Regulamentação dos ensaios clínicos e diversidade são chamariz para estrangeiras
Em 2024, o Brasil aprovou a primeira lei abrangente para regulamentar a pesquisa clínica no país, substituindo o sistema fragmentado que vigorava no passado. Aliada à grande diversidade vista no povo brasileiro, a nação se torna atrativa para o desenvolvimento de ensaios clínicos.
“O Brasil está entre as nações mais diversas do mundo em termos étnicos e genéticos, um recurso extraordinário para nossos programas de desenvolvimento clínico”, afirma Sylvester Feddes, presidente da Novartis para o Brasil.
Além disso, os dados gerados no país podem ser usados para dar suporte a solicitações regulatórias em toda a região. “Os países da América Latina geralmente não impõem restrições à utilização de dados clínicos gerados no Brasil, Argentina, México, Colômbia ou outros mercados regionais, nem a dados originários de fora da região”, explica Alexandre Gibim, da AstraZeneca.
Atração para os estudos ainda é desafio
Mas atrair interessados em participar dessas pesquisas ainda é um desafio a ser superado. Segundo um estudo da Interfarma, o Brasil perdeu cerca de 694 mil participantes em ensaios clínicos nos últimos quatro anos em estudos abertos que não atraíram pacientes suficientes.
Com a nova lei, esse cenário tende a mudar. “Temos agora um ambiente muito mais atrativo, capaz de gerar investimentos significativos e acelerar o acesso simultaneamente. A nova Lei da Investigação Clínica representou um ponto de virada importante. Trouxe prazos claros, requisitos harmonizados e maior previsibilidade à forma como os estudos são conduzidos no país”, afirma Renato Porto, presidente da entidade.
Atrair estudos é atrair inovação
Para Rogerio Frabetti, da Biogen, ter sucesso na atração de estudos para o país é um passo necessário na trilha da inovação. “Quando os estudos chegam ao Brasil, importamos capital, conhecimento e inovação simultaneamente. Isso é inovação genuína – engajar empresas com produtos inovadores e atraentes para estabelecer parcerias de investimento, em vez de investir na transferência de tecnologia de moléculas obsoletas com tecnologia globalmente comoditizada”, analisa.

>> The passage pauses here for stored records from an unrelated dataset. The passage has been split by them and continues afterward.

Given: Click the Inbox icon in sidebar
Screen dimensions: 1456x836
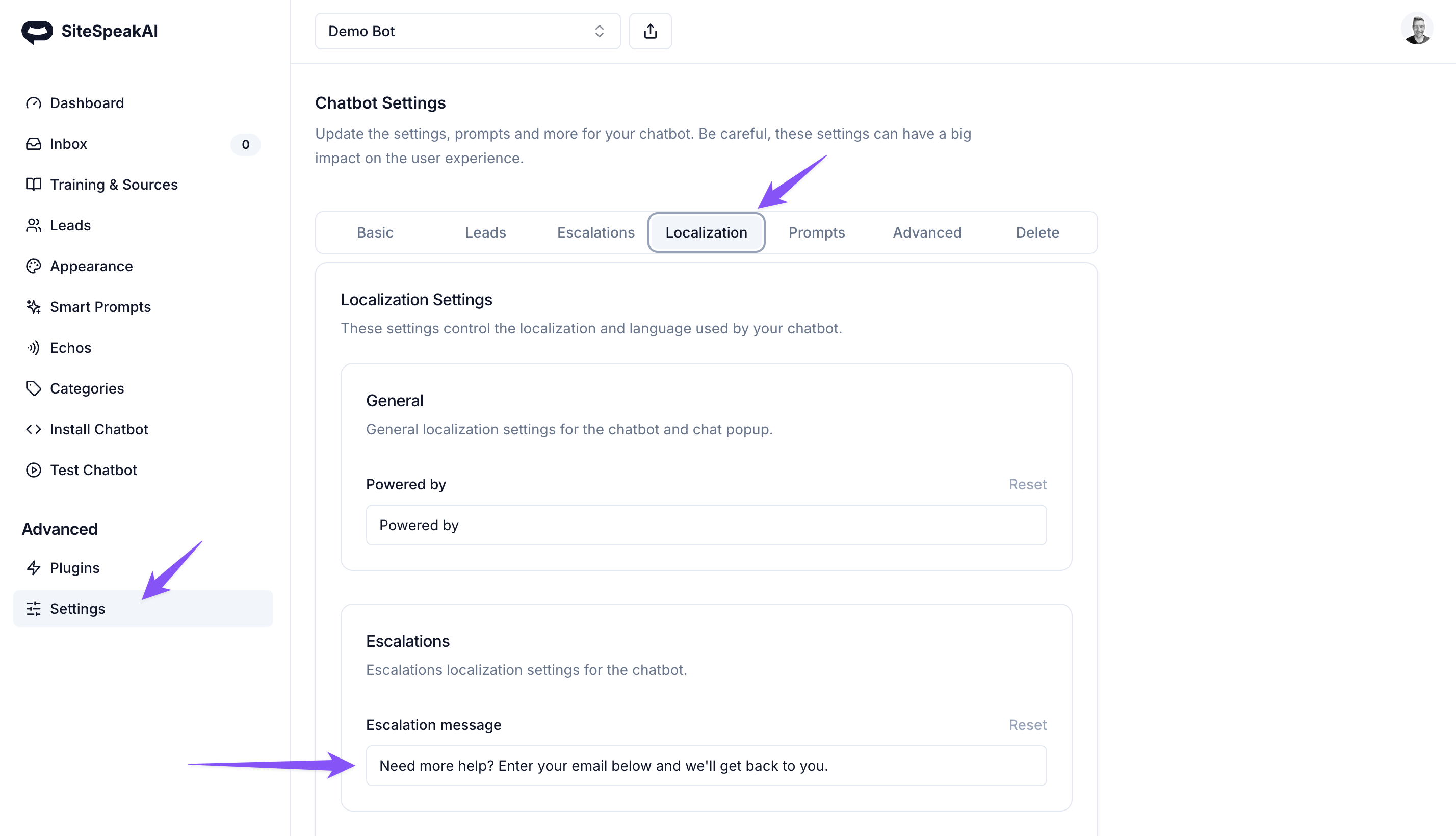Looking at the screenshot, I should (x=34, y=143).
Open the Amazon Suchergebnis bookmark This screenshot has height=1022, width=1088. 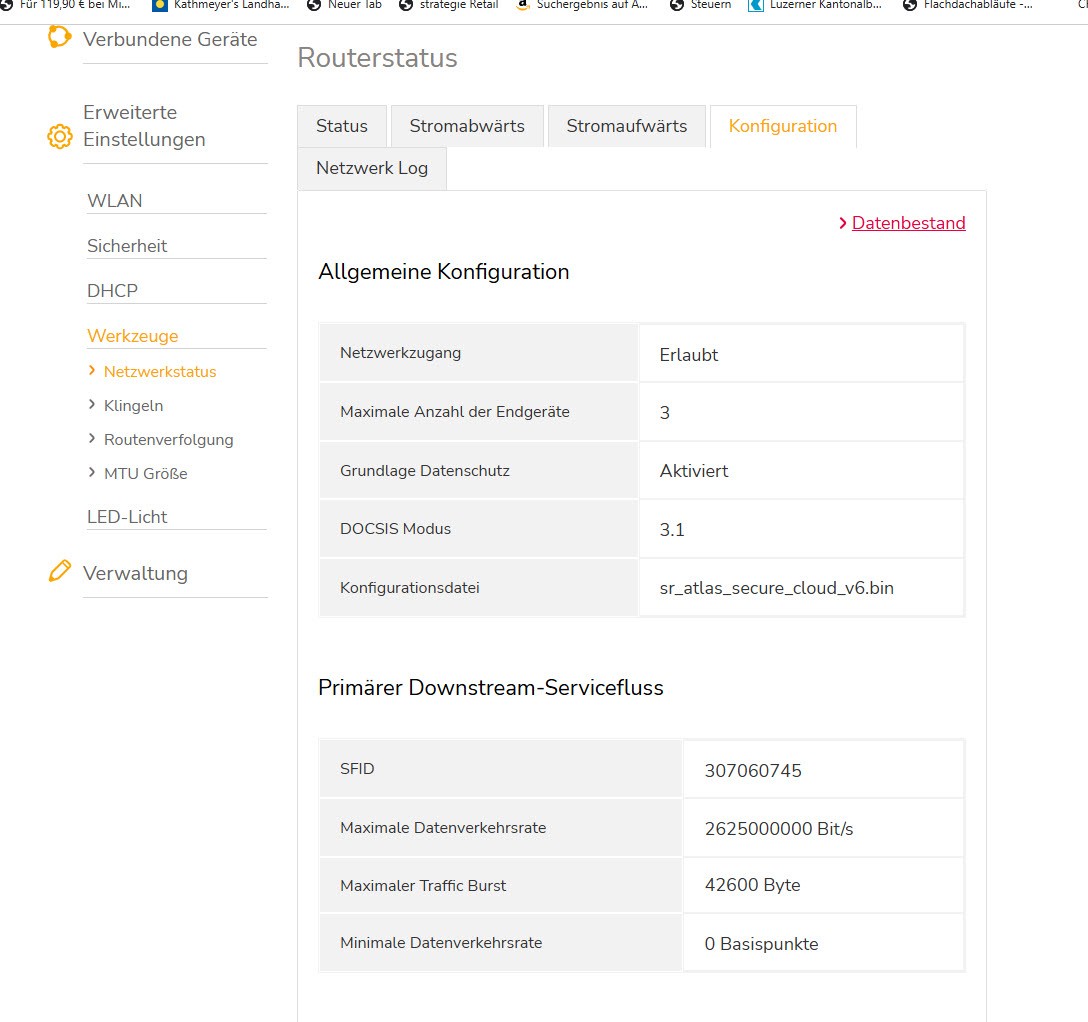[582, 5]
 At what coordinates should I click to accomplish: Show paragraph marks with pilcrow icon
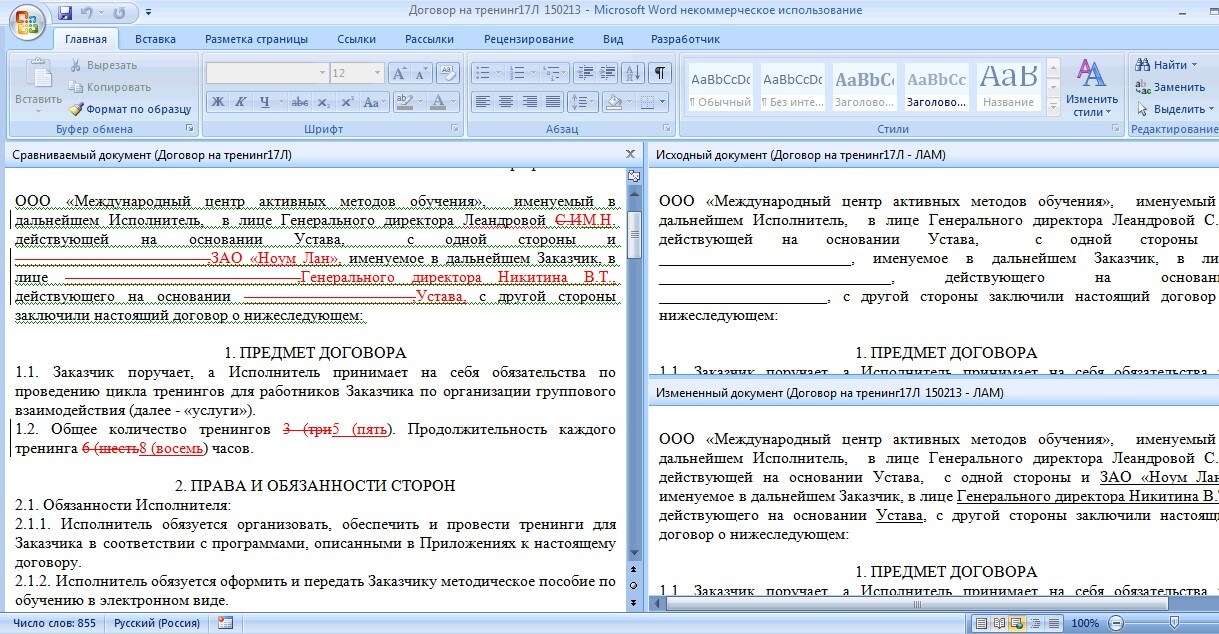(x=660, y=73)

Acesso ainda é pedra no caminho
As empresas inovadoras no Brasil ainda precisam lidar com um entrave significativo: o acesso. Segundo dados citados pela Câmara de Regulação do Mercado de Medicamentos (CMED), quase metade dos remédios aprovados pela Anvisa nunca chega ao mercado.

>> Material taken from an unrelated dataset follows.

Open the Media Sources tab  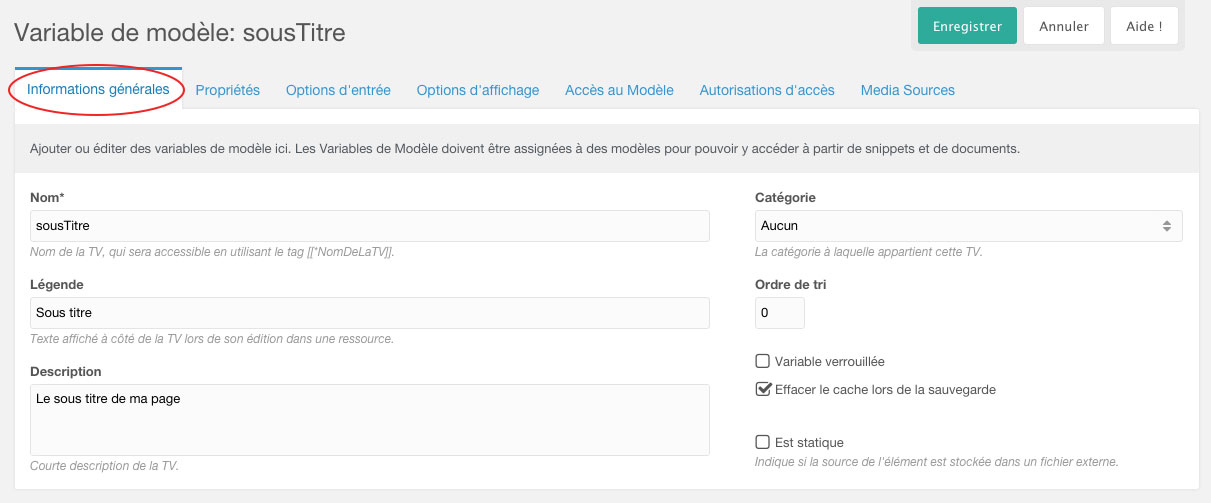click(908, 90)
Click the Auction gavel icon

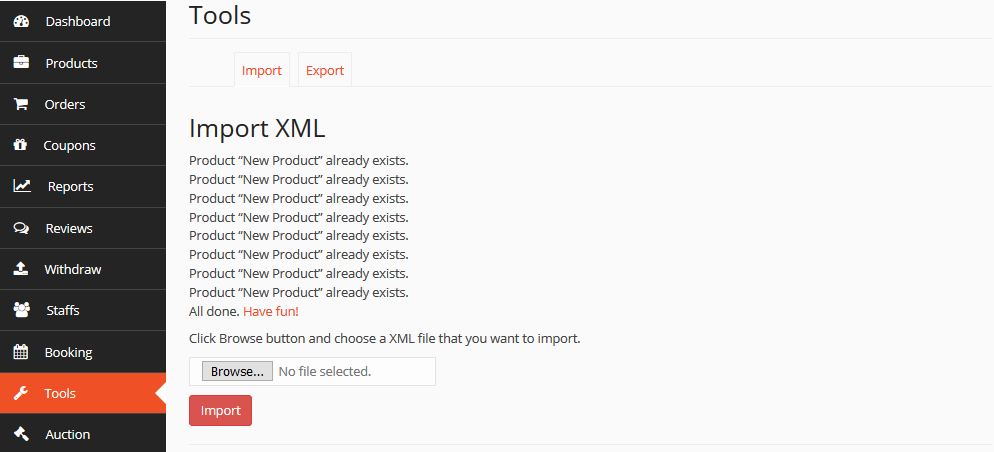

“O tempo para que um medicamento chegue à população é de quase cinco anos. Também observamos um aumento de 18% nos prazos de acesso de um ano para o outro; o verdadeiro gargalo hoje não é o desempenho regulatório, mas os processos de incorporação e as etapas que se seguem à autorização de comercialização”, analisa Porto.
“Muitos medicamentos inovadores ainda chegam apenas ao setor privado, que abrange aproximadamente um quarto da população, enquanto a maioria dos pacientes do sistema público permanece excluída”, acrescenta Matthieu Mendil, diretor-geral da Servier.
Contratos com compartilhamento de risco são alternativa
Uma estratégia que vem sendo adotada para dinamizar o acesso são os contratos com compartilhamento de risco. Um exemplo é o Zolgensma, da Novartis, usado no tratamento da atrofia muscular espinhal (AME) em crianças.
“Para chegarmos a este acordo, foram necessários três anos de colaboração governamental para estabelecer um modelo que proporcionasse previsibilidade de pagamento e compartilhamento de riscos. Se o tratamento se mostrar ineficaz, o governo não arca com custos contínuos; somente o tratamento bem-sucedido gera pagamento, o que significa que compartilhamos o risco terapêutico diretamente”, afirma Feddes.